On the other hand, I watched a befuddled Chris Matthews browbeat one of Cho's suitemates, Karan Grewal, over Grewal's puzzling patience with the oddball student -- back in his day, Matthews seemed to be saying, a weirdo like Cho would have been ridiculed, harassed, maybe even beaten up, somehow banished from their suite. I felt sympathy for Matthews' befuddlement -- I kind of share it -- and yet I also admired Grewal and other students who described trying to be friendly to Cho, and then leaving him alone when they were rebuffed. Yes, campus diversity may mean giving students who seem "different" the benefit of the doubt, chalking up the "difference" to cultural influences we don't understand. I'm not ready to conclude that's a bad thing, despite the Virginia Tech massacre, and I'm definitely not convinced it played any appreciable role in the tragedy.
Likewise, I found Fukuyama's and Paglia's thoughts about the role of gender fascinating but ultimately frustrating. Fukuyama noted that Cho and Muslim suicide bombers "fall into the same demographic of young males, a lot of whom are unemployed, without a clear place in the social hierarchy. These guys have the most to gain and the least to lose by martyrdom." And yet it's hard to call Cho a "martyr" without a clue about what he thought he was dying for. Fukuyama observes that another factor linking Cho with mixed-up Muslim men is sexual confusion about women "whose attention they can't get." Paglia saw Cho as a victim of mediocre schools that can't deal with young male energy, as well as "a loser in the cruel social rat race," feeling "rage and humiliation" at being spurned by young women who otherwise "want to behave like men and have sex without commitment" -- but not with him.

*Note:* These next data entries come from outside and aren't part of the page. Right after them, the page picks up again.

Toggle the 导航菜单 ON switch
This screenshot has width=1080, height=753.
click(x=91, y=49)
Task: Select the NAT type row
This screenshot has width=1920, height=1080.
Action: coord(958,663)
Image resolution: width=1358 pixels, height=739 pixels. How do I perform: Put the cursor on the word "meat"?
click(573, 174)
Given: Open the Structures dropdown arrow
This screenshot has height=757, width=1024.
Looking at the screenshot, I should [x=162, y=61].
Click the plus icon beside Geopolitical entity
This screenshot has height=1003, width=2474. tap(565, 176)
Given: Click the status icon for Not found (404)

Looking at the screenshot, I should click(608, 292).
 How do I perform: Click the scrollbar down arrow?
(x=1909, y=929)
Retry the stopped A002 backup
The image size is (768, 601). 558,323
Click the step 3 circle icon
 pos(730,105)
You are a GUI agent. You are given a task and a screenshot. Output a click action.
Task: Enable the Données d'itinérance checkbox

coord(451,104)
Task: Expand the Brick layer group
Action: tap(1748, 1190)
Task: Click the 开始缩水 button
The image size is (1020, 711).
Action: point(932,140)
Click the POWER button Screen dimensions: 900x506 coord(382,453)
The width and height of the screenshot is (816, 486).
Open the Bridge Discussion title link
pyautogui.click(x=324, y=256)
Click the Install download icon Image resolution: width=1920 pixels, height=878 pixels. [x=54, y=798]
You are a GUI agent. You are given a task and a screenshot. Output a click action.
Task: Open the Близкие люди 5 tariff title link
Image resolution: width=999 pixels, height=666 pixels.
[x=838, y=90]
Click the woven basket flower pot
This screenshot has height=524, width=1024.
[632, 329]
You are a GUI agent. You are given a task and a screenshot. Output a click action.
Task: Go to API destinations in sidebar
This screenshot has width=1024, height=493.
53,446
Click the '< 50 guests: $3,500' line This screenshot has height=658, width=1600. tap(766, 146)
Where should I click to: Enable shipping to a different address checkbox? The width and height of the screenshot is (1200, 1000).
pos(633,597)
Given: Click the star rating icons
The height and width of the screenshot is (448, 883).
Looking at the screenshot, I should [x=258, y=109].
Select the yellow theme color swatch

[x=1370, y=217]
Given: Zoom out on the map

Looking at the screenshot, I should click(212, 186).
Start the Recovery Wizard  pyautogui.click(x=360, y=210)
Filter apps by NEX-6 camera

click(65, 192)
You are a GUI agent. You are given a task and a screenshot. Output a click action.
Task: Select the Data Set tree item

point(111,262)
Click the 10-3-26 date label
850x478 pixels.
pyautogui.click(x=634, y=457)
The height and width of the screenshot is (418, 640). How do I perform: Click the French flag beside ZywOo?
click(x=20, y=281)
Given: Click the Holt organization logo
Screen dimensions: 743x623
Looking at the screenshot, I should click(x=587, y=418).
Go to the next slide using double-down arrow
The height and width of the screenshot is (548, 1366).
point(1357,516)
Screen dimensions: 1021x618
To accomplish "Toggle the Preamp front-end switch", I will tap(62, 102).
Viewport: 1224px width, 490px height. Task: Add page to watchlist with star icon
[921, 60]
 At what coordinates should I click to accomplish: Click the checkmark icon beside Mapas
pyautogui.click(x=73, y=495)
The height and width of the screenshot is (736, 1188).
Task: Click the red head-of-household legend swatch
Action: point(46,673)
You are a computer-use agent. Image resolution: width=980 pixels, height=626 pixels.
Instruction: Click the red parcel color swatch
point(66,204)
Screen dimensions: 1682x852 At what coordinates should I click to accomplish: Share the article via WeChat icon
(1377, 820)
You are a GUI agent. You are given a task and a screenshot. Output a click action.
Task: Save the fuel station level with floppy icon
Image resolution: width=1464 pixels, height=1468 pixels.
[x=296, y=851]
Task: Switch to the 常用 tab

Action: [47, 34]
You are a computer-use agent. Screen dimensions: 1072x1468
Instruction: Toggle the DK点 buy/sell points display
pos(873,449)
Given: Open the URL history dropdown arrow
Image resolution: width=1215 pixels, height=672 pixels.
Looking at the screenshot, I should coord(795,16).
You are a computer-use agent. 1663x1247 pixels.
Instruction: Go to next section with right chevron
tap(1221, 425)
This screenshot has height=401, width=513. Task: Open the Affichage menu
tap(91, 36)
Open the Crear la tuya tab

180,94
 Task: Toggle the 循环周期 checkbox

I don't know about all that. Certainly from Baghdad to Blacksburg and all points in between, the autonomy of women is a social explosion we haven't finished reckoning with, and marginal young men like Cho as well as confused Muslim suicide bombers may well have the toughest time with it. But I'm wary about opining that the attitudes of Virginia Tech women had anything to do with Cho's violence without a lot more information. There's as much evidence that Cho's misery was caused by conservative Korean patriarchy as by liberal Western sexual mores. A smart Los Angeles Times story today quotes Cho's mother telling an employer that she wished Cho, and not his sister, had been the one to graduate from Princeton. The expectations of patriarchy can create angry male losers, too.
But the point is not to dream up alternative explanations for Cho's violence based on very little evidence; it's to say that, based on what we know so far, we have no idea what caused his rampage. And what if his story is just too singular and sad and strange to draw broad social lessons from? No one has yet done a good enough job reporting the facts -- about his family, his social milieu, his mental-health treatment (or lack of it) and how Virginia Tech handled what it knew about his troubles to let us begin to theorize about broad social causes for rage like Cho's, let alone how to prevent it. Our desire to posit reasons for Cho's rage is a natural response to tragedy and loss. We'd rather believe speculative theories about the madness of Cho Seung-Hui (preferably, ones that suit our ideology) than to think it was random and beyond our control.